I am a supporter of DyDx from pre-airdrop Ethereum days. I had continued to support DyDx through 3 hacks and also getting smashed in YFI market manipulation…but I can’t support something like this at all.

I would like to see this situation resolved fairly with the cancellation of DyDx pursuing any “leveraged prediction markets”, the review of whoever didn’t think through the process, and especially the refunding of those users who used it.

The amount of incompetence and carelessness in releasing this product is beyond anything acceptable. Exactly as I saw someone else scream out in the chat, THIS IS UNACCEPTABLE.

The situation that has occurred in this market was quite foreseeable and will happen in many more markets where there isn’t sufficient liquidity, or even in highly liquid markets experiencing extremely volatile movements. It’s an unlikely scenario in very liquid markets because it requires very sharp movements, but I already experienced deleveraging in one of my trades during one of these moments. In low-liquidity markets, this is going to be a very common occurrence.

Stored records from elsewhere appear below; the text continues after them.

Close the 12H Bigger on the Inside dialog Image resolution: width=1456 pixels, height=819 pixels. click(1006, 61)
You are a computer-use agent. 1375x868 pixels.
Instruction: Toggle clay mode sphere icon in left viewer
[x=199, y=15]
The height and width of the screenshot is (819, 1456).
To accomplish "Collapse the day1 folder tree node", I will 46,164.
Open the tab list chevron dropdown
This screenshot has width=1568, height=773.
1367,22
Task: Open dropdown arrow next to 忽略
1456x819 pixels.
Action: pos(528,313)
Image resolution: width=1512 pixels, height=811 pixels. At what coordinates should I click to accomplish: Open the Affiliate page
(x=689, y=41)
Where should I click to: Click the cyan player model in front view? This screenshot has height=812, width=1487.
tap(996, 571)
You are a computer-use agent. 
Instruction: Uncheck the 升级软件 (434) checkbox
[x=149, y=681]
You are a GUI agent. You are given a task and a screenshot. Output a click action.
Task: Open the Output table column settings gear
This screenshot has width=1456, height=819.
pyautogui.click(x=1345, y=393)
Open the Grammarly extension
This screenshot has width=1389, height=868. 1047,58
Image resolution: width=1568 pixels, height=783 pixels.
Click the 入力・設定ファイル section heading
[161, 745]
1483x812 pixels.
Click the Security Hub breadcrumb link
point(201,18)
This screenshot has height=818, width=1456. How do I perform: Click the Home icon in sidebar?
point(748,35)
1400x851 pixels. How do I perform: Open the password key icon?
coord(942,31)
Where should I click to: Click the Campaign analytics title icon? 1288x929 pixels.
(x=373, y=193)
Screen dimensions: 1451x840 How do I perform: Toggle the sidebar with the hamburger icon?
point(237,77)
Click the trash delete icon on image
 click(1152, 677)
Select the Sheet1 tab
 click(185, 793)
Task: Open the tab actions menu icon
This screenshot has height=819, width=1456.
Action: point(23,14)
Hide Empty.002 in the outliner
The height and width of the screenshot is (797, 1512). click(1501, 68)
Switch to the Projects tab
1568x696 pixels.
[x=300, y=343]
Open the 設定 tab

One way to make these markets operational is to allow the same collateral to be used as guarantees, so in such cases, the collateral itself can be delivered directly, or executed on the market if necessary. This could also be a highly profitable activity for those who engage in this type of short operations backed by the asset’s collateral. We wrote an article a while ago suggesting the implementation of allowing other types of collateral deposits to provide tools to partly avoid these kinds of situations, while also offering returns to users who provide this counterparty.

It was only a matter of time before we’d encounter these kinds of situations if we don’t truly decide to address the problem. The solution of deleveraging, which will occur much more frequently, ultimately creates a futures service that, as we can see, falls far short of the reasonable expectations of an investor, as in this case.